TASK PROMPT:
Would you please retype, exactly, the lines of the listing below between the line with "Task: Go to Operations in sidebar" and the line with "Given: Star the repository", inclusive?
BEGIN
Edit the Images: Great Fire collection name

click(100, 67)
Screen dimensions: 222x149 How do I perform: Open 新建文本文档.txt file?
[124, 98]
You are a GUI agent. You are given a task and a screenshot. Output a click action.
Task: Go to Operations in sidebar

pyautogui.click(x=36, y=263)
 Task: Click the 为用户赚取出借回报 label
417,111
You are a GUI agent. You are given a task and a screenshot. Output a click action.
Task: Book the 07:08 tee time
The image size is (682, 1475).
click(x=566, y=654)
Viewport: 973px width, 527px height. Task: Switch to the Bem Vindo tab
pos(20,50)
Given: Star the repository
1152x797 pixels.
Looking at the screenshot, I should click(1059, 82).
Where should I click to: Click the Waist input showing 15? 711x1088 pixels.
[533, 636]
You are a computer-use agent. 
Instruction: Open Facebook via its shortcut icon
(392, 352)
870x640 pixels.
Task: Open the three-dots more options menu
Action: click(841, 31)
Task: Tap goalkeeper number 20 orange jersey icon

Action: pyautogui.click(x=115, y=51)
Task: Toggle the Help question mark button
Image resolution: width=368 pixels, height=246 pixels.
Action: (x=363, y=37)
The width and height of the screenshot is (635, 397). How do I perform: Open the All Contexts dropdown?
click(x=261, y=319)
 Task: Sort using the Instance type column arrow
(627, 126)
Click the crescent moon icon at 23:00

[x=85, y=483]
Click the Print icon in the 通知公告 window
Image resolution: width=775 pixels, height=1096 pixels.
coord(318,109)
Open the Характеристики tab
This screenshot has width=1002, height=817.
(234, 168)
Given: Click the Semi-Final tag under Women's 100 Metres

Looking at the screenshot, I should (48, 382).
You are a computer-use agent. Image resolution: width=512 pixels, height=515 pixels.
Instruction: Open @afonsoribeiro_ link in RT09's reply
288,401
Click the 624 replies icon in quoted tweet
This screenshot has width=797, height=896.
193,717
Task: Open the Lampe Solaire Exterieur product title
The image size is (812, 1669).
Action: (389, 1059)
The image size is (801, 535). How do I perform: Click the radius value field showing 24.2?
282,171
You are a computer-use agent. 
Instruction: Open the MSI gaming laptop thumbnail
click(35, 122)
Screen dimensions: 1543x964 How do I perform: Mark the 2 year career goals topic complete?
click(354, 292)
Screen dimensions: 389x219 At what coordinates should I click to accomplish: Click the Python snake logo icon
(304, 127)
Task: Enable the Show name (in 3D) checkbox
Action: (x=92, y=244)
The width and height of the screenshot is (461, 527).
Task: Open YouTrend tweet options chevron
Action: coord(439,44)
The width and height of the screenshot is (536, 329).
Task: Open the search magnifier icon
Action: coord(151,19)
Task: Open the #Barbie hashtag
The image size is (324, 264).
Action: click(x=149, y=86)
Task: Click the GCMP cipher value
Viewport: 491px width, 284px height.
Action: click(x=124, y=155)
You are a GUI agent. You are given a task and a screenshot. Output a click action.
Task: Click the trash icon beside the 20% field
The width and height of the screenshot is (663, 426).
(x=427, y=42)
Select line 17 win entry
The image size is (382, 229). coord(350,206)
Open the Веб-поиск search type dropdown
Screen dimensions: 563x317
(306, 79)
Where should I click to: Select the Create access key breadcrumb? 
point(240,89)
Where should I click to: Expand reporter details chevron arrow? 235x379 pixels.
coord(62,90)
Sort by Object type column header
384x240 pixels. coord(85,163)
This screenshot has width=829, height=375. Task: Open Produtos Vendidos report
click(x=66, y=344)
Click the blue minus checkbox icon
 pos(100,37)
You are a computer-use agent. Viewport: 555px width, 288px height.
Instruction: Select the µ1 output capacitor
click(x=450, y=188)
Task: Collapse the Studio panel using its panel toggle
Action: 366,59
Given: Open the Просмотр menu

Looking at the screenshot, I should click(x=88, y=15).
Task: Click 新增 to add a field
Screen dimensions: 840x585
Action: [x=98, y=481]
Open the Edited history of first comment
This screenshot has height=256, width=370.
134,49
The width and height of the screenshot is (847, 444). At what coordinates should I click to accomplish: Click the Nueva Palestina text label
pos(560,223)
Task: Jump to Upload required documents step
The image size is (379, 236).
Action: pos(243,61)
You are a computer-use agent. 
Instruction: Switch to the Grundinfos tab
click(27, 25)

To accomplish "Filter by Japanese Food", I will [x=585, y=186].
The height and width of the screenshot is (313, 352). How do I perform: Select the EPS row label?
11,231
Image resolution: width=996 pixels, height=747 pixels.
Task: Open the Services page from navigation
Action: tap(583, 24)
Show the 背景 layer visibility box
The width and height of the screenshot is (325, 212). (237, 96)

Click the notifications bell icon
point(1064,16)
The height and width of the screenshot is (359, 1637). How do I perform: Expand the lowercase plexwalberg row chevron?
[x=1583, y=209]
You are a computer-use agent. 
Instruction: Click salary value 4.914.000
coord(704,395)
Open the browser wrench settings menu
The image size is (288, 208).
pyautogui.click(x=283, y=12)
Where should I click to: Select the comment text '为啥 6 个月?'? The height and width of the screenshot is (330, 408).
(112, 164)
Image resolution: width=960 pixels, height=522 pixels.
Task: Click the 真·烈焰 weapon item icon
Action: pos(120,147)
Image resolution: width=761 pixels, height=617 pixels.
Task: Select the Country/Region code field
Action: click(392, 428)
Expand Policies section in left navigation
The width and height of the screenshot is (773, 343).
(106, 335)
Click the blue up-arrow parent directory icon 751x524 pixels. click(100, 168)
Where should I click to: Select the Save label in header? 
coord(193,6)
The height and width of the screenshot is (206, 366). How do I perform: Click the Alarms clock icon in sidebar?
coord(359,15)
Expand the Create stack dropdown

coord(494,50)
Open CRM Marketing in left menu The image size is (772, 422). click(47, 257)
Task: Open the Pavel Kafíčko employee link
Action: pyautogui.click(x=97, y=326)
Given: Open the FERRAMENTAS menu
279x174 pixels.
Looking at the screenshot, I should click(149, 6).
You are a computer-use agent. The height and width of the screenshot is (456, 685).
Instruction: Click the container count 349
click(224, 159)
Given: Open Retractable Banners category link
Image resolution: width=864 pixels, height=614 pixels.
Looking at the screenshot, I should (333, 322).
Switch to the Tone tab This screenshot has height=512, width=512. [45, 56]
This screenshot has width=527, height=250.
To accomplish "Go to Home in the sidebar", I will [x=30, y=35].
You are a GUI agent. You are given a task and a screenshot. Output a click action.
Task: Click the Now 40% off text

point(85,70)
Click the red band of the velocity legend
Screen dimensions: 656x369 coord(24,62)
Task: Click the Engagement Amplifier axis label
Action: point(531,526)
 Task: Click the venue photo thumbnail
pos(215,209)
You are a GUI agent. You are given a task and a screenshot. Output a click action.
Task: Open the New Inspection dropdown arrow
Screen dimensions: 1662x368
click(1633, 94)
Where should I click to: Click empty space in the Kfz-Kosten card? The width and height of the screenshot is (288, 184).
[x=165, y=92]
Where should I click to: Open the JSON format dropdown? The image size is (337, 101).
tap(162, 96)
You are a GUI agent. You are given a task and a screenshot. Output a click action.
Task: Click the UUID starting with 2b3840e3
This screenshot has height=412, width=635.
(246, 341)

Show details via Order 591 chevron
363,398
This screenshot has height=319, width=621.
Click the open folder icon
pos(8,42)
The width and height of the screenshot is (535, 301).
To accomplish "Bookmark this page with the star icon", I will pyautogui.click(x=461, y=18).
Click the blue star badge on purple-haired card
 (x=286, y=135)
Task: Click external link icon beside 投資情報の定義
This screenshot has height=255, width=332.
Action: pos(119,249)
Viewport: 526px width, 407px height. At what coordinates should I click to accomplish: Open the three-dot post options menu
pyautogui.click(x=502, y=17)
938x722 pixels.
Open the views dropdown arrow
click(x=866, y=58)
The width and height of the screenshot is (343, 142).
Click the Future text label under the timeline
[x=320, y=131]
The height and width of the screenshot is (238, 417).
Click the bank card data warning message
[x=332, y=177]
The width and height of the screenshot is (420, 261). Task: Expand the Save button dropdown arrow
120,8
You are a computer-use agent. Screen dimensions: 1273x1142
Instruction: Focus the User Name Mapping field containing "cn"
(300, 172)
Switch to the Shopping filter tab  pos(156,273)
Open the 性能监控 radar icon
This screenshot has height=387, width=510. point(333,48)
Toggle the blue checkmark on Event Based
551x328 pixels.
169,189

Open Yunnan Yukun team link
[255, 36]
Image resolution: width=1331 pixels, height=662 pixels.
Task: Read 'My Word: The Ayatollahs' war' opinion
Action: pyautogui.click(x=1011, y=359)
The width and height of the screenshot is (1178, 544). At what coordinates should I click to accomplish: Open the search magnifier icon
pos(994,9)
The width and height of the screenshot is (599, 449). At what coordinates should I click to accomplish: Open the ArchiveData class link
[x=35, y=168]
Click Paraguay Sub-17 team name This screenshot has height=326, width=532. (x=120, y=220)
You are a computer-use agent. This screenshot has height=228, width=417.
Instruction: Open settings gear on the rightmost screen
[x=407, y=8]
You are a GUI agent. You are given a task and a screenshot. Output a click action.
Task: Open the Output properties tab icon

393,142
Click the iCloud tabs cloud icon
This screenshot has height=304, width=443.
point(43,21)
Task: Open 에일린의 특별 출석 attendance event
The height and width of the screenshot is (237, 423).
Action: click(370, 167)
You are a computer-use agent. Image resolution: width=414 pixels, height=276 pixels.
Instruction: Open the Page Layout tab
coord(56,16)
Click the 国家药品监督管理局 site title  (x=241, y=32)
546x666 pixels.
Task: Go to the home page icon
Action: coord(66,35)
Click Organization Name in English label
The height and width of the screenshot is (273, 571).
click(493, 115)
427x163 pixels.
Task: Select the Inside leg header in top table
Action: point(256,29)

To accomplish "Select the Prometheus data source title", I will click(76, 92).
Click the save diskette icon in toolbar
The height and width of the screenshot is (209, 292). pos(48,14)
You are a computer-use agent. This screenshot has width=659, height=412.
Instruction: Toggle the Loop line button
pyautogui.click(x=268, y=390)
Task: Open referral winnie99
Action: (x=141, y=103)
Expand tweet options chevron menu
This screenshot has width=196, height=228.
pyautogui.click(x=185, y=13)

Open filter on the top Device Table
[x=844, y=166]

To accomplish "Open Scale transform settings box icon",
END
RESPONSE TO THE TASK:
Task: Go to Operations in sidebar

pyautogui.click(x=36, y=263)
 Task: Click the 为用户赚取出借回报 label
417,111
You are a GUI agent. You are given a task and a screenshot. Output a click action.
Task: Book the 07:08 tee time
The image size is (682, 1475).
click(x=566, y=654)
Viewport: 973px width, 527px height. Task: Switch to the Bem Vindo tab
pos(20,50)
Given: Star the repository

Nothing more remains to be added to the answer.